Niles New Tech student creating program to help those in need

NILES — In the past, Lydia Farmer and her family struggled financially and had to rely on organizations when they needed them most. Sometimes, resources were not always available.

Now, the Niles resident wants to help other people get the resources they need directly at no cost.

Farmer, a 10th grader, is in the process of creating a monthly program meant to give resources directly to those needing them most. She hopes to start it near the end of the year.

In the 15-year-old’s vision, people can donate money or items. Then, people in need can pick items up at a public location in downtown Niles. If someone has a need that Farmer’s collected objects cannot provide, she will use her monetary donations to purchase it.

All those served need is a ticket from nonprofit Ferry Street Resource Center as proof their socioeconomic status is as they say.

The idea has its roots in the curriculum of Farmer’s school, Niles New Tech Entrepreneurial Academy.
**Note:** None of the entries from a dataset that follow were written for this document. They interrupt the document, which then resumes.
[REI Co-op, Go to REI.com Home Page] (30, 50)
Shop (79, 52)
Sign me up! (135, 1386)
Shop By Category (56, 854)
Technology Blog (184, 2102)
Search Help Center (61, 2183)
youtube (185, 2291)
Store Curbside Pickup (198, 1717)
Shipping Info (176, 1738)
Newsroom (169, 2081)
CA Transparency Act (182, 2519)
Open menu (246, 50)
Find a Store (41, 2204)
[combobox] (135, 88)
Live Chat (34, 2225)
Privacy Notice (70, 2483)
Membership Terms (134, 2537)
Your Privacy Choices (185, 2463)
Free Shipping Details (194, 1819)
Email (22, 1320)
“New Tech is project-based learning, but you also learn to help others,” Farmer said. “For 10th grade, as I started, they asked us what we would do if we had our own service plan. Mine was kind of bigger than others.”

The school assignment was a brainstorming exercise, but Farmer ran with it.

In the weeks leading up to the start of the school year, Farmer has been identifying city-owned properties and empty storefronts where she could set up shop once a month and brainstorming items from personal experience she thinks others might need.

She is also working with Ric Pawloski, executive director of Ferry Street Resource Center, to work out the logistics of her program. Pawloski has offered his organization — which serves those in crises through both immediate care and sustainable training programs — as a drop-off space for her donated items.

“It’s very, very encouraging for us when we see young people who want to give back and to help,” he said. “When that happens, we want to be very involved and encouraging. It’s not always as common as we would hope. For her to approach us with this project is very, very refreshing.”

Pawloski was particularly impressed by Farmer’s idea for a ticket as proof of need. He said there have been a few people who have come to Ferry Street Resource Center hoping to make use of free items when they were not struggling financially at all.

He said the nonprofit’s services coordinator, Arquilla Lewis, who has been with the center for seven years, knows the community well, which will make for effective ticket-granting.

Pawloski is also helping Farmer come up with a list of needed items and will house them intermittently at the resource center’s 620 Ferry St. location.

“This is a place where people in need come, so we can determine what needs are,” he said. “Because we’re communicating now, she can tell me things, like what she has. We can pair people up in need that way.”

Socks, toothbrushes, toothpaste and warm clothing are staples not just for homeless people who may participate, but those with homes.

“Anyone who’s in need of anything [can come], because you can still have a home, but still be short on clothes, shoes or food,” Farmer said.

She plans to open up her monthly donation shop this December or the following January.

“I’ll have stuff coming in, including money and birthday presents, that if I don’t want, I can put into the donation,” she said. “That’s around Christmas time and all that, when people are willing to go get things to help others.”

Farmer also noted Niles New Tech students also make blankets for the homeless in the winter and their products could be given away through her program. Some students might utilize her program to receive mandatory service hours, too.

As Farmer works to find the space and support needed to make her project a reality, she is also working on a name. Pawloski recommended, “Lydia’s Love for People in Need.”

Farmer appeared hesitant about the name, worried that if she had to eventually pass the program on to someone else, its name would become obsolete.

But Pawloski told her she was the one who was putting the project together on her own time. Plus, the title made sense.

“That’s why you’re doing it, right?” he said. “You love to help people in need.”